Better or Bitter

A couple of times I have found entries on my Facebook timeline that re-post “inspirational” messages specifically about the individual’s choice of becoming bitter or getting better when faced with challenges in life.  That it was ‘simple’, one could either accept what life dealt them or, if not, “allow it to tear you down.”   Really?  What depth of personal experiences are the life sages that come up with this stuff drawing from that they can write such broad sweeping statements?

Things simply aren’t that clear cut, to say it’s either/or – bitter or better – suggests that life events are all equal in magnitude for all people, and that things will either go one way or another.  With respect to my husband’s death, I don’t believe I’ll ever get “better” from Kevin’s death, I will definitely adjust and have started that process, but I am also not “bitter” about his death.  I suffered a tremendous loss when Kevin died and it will take a long time to normalize after it.  I was emotionally battered, subjected to a wide range of feelings through my grief, all normal, and they will leave a lasting impression.

I think about my grief counselling group.  The facilitators would be aghast if they saw a message like that – ‘you either get better or bitter’  in relation to the death of someone dear.  We never talked in terms of getting better, because grief isn’t an illness – excessive grief can result in some health issues, but grief itself is an emotion with many stages that one needs to work through.  Grief is different for each and every person, and each and every person will work through it at their own pace.

As for the statement that you need to accept the cards that life deals you or if not it will tear you down – I disagree.  I think about the Heath Ledger movie, ‘A Knight’s Tale’, where his father tells him as a young boy to “Change your stars.”  I think about my husband, he changed his stars in his mid-30’s, he wanted more and chose to have aspirations and not ‘accept’ the cards he had been dealt up to that time.
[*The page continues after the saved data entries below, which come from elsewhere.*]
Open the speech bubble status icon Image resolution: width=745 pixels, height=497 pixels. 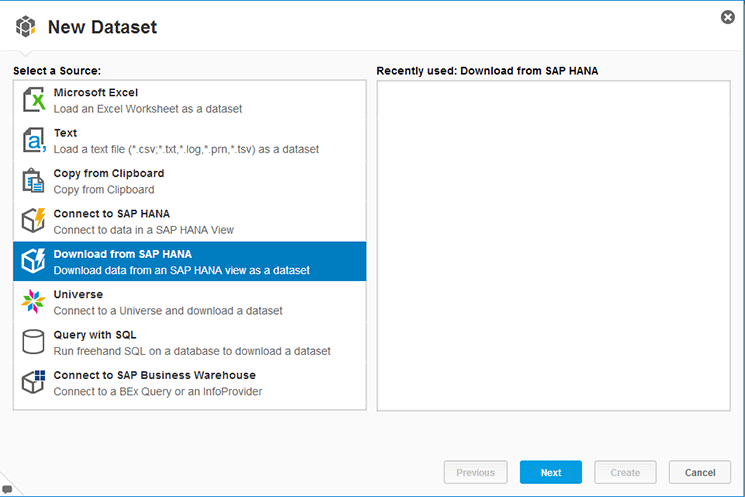(6, 489)
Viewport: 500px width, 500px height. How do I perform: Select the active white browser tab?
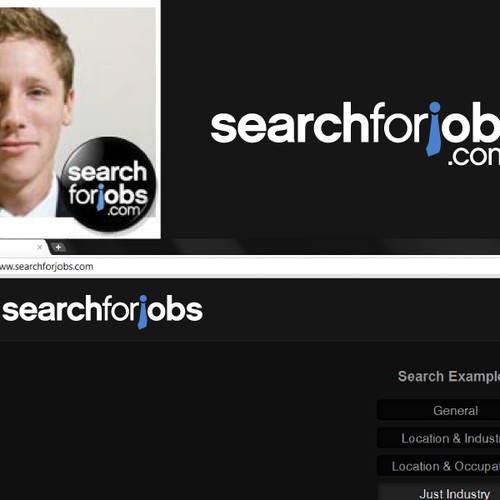pyautogui.click(x=22, y=247)
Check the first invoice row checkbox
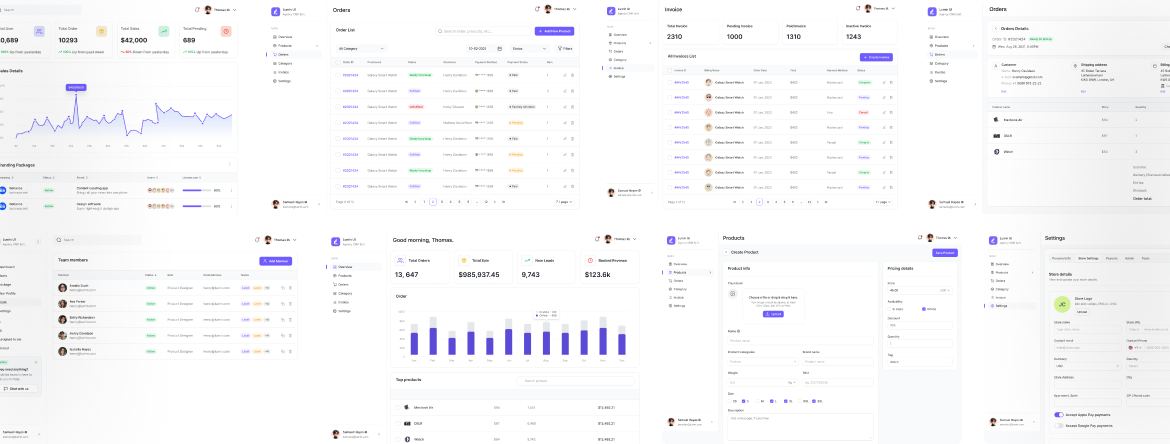1170x444 pixels. pyautogui.click(x=669, y=83)
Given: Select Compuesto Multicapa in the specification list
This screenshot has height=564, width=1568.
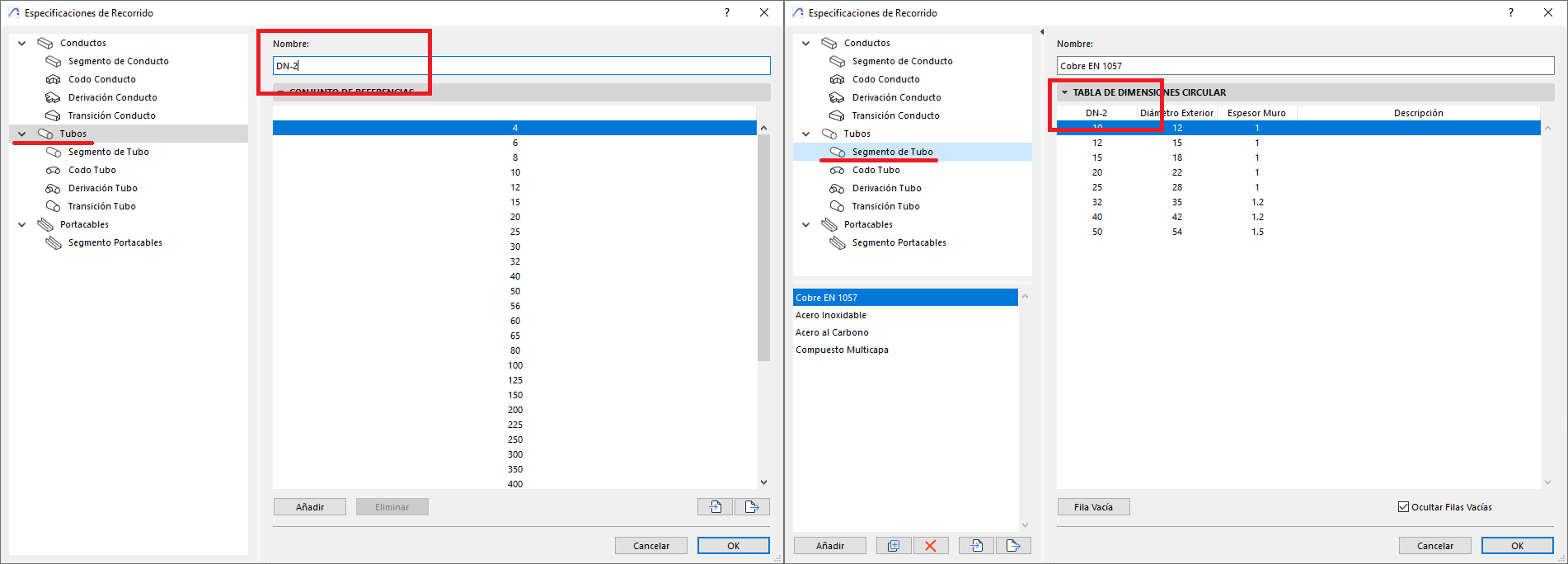Looking at the screenshot, I should (x=842, y=350).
I’ve probably spent far more time on this silly little ‘inspirational’ message then it deserves.  It just bothers me that the authors of these ridiculous messages get any social media attention at all.  I believe that, in general, it’s not about the greater good for these folks, it usually, somehow, boils down to money or advertising.

The Dilemma – Sharing the News

Today we had a very familiar conversation with my sister-in-law.  It took me back to when my husband first found out he had cancer.  It was all about managing information flow.

Both my husband and his sister are very social individuals.  Perhaps it comes from being raised by immigrants; their parents brought them over from England when they were quite young.  Their cousins, uncles and aunts still remain overseas.  As newcomers to Canada they had to go out and make relationships.   To this day they both are very active within the local community.

When my husband got his diagnosis for cancer he was shattered.  He went from fine to Stage 4 in one day.  It was dark days and obviously still is troubled times.  For him to have to tell his story over and over was like torture.  He told a few, very few, family members and friends and it was all that he could bear.  It became a challenge for me to manage, since people didn’t want to get the news from me, they want to speak to him directly.  Imagine having to repeat over and over again the same awful news – and not when you are up to it, but rather on command, when someone decides to phone you.

My sister-in-law came by today and we talked about this.  She has quite a few phone calls on her answering machine and just doesn’t want to do the call back.  Can you blame her?  I know people are well meaning, but sometimes they can be unintentionally cruel.  To leave a message that says “Oh my God, I just heard the news!  Call me!”  does not make for an easy call back.  She already knows what it will be about and likely dreads hashing through the details to satisfy someone’s curiosity.  You see – it’s real for her, it’s not for the other person – it’s just a conversation and then they go back to their life.

Some people try to find common ground and they go through their own health aliments.  Really?  You think this helps – it’s cancer we’re talking about here folks – and it is not about you at this point.  Others will tell stories about people they knew who had cancer – sometimes there is no relevance whatsoever, does it help to know a  complete stranger got well?  And I should care because…?  Who’s to say it’s even true?

I think our favorite phone calls, and we still get these, are “Just thinking about you guys and thought I’d call.  If you need anything let me know.”  No pressure, no response required – but these are the ones that we usually call back – because we can determine what we talk about – we can even ignore the disease completely.

It’s all about empathy, compassion and consideration.